***** 提供情報
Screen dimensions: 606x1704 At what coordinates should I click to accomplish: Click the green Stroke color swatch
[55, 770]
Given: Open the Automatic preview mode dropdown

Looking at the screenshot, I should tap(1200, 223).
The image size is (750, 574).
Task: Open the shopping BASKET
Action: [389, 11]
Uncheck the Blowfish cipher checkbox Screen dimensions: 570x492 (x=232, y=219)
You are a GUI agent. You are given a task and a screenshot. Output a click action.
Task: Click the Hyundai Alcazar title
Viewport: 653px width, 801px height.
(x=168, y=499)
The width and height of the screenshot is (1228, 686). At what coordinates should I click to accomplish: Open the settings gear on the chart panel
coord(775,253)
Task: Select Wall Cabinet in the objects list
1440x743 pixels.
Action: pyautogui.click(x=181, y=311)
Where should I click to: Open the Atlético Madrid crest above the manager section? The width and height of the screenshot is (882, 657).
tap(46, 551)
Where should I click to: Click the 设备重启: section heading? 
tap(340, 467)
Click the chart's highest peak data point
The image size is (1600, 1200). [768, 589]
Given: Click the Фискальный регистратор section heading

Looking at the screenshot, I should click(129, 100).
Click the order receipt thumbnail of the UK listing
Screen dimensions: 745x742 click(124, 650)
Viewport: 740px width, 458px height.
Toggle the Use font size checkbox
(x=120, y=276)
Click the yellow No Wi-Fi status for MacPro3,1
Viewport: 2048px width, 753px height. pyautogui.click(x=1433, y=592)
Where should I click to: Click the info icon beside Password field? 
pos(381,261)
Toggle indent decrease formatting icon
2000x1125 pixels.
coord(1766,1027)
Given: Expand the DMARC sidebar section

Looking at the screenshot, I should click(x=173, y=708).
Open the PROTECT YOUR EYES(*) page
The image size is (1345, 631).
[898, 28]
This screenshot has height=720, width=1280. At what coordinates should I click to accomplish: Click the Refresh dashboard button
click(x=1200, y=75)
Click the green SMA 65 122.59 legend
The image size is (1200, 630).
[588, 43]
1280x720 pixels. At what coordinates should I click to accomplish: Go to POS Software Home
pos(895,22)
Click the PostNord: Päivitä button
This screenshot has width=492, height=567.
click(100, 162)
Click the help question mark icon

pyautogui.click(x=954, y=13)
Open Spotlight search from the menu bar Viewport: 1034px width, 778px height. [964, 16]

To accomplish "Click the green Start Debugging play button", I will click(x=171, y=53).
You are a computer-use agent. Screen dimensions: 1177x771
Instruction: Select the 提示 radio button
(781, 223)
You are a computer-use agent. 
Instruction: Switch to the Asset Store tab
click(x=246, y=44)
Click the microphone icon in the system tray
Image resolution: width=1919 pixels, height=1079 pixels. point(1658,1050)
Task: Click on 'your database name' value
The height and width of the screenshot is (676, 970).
**********
指示:
上の項目を最初から最後まで、一字一句変えずにそのまま複製してもらえますか？

完全な出力:
Screen dimensions: 606x1704 At what coordinates should I click to accomplish: Click the green Stroke color swatch
[55, 770]
Given: Open the Automatic preview mode dropdown

Looking at the screenshot, I should tap(1200, 223).
The image size is (750, 574).
Task: Open the shopping BASKET
Action: [389, 11]
Uncheck the Blowfish cipher checkbox Screen dimensions: 570x492 (x=232, y=219)
You are a GUI agent. You are given a task and a screenshot. Output a click action.
Task: Click the Hyundai Alcazar title
Viewport: 653px width, 801px height.
(x=168, y=499)
The width and height of the screenshot is (1228, 686). At what coordinates should I click to accomplish: Open the settings gear on the chart panel
coord(775,253)
Task: Select Wall Cabinet in the objects list
1440x743 pixels.
Action: pyautogui.click(x=181, y=311)
Where should I click to: Open the Atlético Madrid crest above the manager section? The width and height of the screenshot is (882, 657).
tap(46, 551)
Where should I click to: Click the 设备重启: section heading? 
tap(340, 467)
Click the chart's highest peak data point
The image size is (1600, 1200). [768, 589]
Given: Click the Фискальный регистратор section heading

Looking at the screenshot, I should click(129, 100).
Click the order receipt thumbnail of the UK listing
Screen dimensions: 745x742 click(124, 650)
Viewport: 740px width, 458px height.
Toggle the Use font size checkbox
(x=120, y=276)
Click the yellow No Wi-Fi status for MacPro3,1
Viewport: 2048px width, 753px height. pyautogui.click(x=1433, y=592)
Where should I click to: Click the info icon beside Password field? 
pos(381,261)
Toggle indent decrease formatting icon
2000x1125 pixels.
coord(1766,1027)
Given: Expand the DMARC sidebar section

Looking at the screenshot, I should click(x=173, y=708).
Open the PROTECT YOUR EYES(*) page
The image size is (1345, 631).
[898, 28]
This screenshot has height=720, width=1280. At what coordinates should I click to accomplish: Click the Refresh dashboard button
click(x=1200, y=75)
Click the green SMA 65 122.59 legend
The image size is (1200, 630).
[588, 43]
1280x720 pixels. At what coordinates should I click to accomplish: Go to POS Software Home
pos(895,22)
Click the PostNord: Päivitä button
This screenshot has width=492, height=567.
click(100, 162)
Click the help question mark icon

pyautogui.click(x=954, y=13)
Open Spotlight search from the menu bar Viewport: 1034px width, 778px height. [964, 16]

To accomplish "Click the green Start Debugging play button", I will click(x=171, y=53).
You are a computer-use agent. Screen dimensions: 1177x771
Instruction: Select the 提示 radio button
(781, 223)
You are a computer-use agent. 
Instruction: Switch to the Asset Store tab
click(x=246, y=44)
Click the microphone icon in the system tray
Image resolution: width=1919 pixels, height=1079 pixels. point(1658,1050)
Task: Click on 'your database name' value
The height and width of the screenshot is (676, 970).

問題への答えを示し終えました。